The other thing is costs. HoloLens is very expensive because of the technology required to bring that to be a good experience.Whereas we are now able to connect a roughly £400 headset with controllers to a powerful PC. That needs a good PC, but for a much lower price a lot of people can now enjoy the mixed reality platform and start using it. It’s about setting us up for the long term as this mixed reality platform develops and gives the breadth of experiences that we’re looking to bring to people.
From my brief experience of HoloLens in the past, I would see it more as an educational and enterprise tool, and from my time with mixed reality that definitely seems like it’s more of a consumer focused device. Is that the idea that Microsoft has of the two?
Yes it is today. There are two extremes if you like. There is commercial enterprise, amazing for training people and locking some incredible things for business. At the moment the Windows Mixed Reality sets are primarily for consumers, primarily for gamers. As I said you want to unlock these great experiences and we’re looking to open that up to more people as time goes by.
What are some of the more interesting apps and programs you’ve seen with the tech?
Outside of the games environment, the ones that really captivate me personally are some of the entertainment experiences, on the educational side of things as well. So I really love HoloTour. I love the fact that you go somewhere you’ve never been before and get an understanding of the place. You can see the Colosseum or ancient Machu Picchu rebuilt so you’re learning about history in a completely immersive way. So I think it would be amazing for education as we move into the future. I’m seeing things like a blue whale going through the oceans, being at events with 360 videos. Some of the kind of VR-based entertainment stuff like Free The Night shows where entertainment can go beyond film and beyond this big screen entertainment. You’ll be able to be able to immerse yourself in some amazing things more and more into the future.

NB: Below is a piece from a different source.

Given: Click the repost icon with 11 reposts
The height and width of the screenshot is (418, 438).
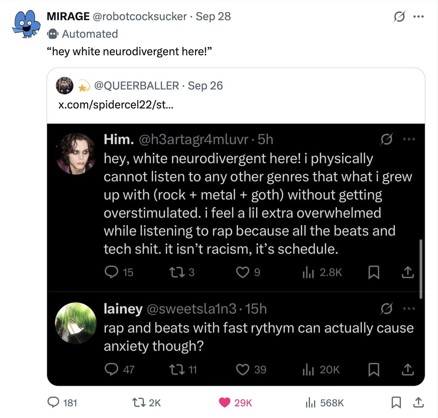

Lastly I just want to talk about the future. There are four vendors which are producing headsets in the UK, are there any other parties you’ve got on board that are going to be bringing headsets out?
I don’t about that know yet for the UK but there are other partners involved around the world. Watch this space really in terms of what else comes to the UK and around the world over the next few years. In the US, Samsung and Asus have headsets out. Lots more possibilities and options are to come. But nothing else to say specifically for the UK at this stage.
It’s an exciting experience for all of us as technology evolves, as the consumer evolves and as people get used to the experience. As the months and years unfold more and more content will come into play as well.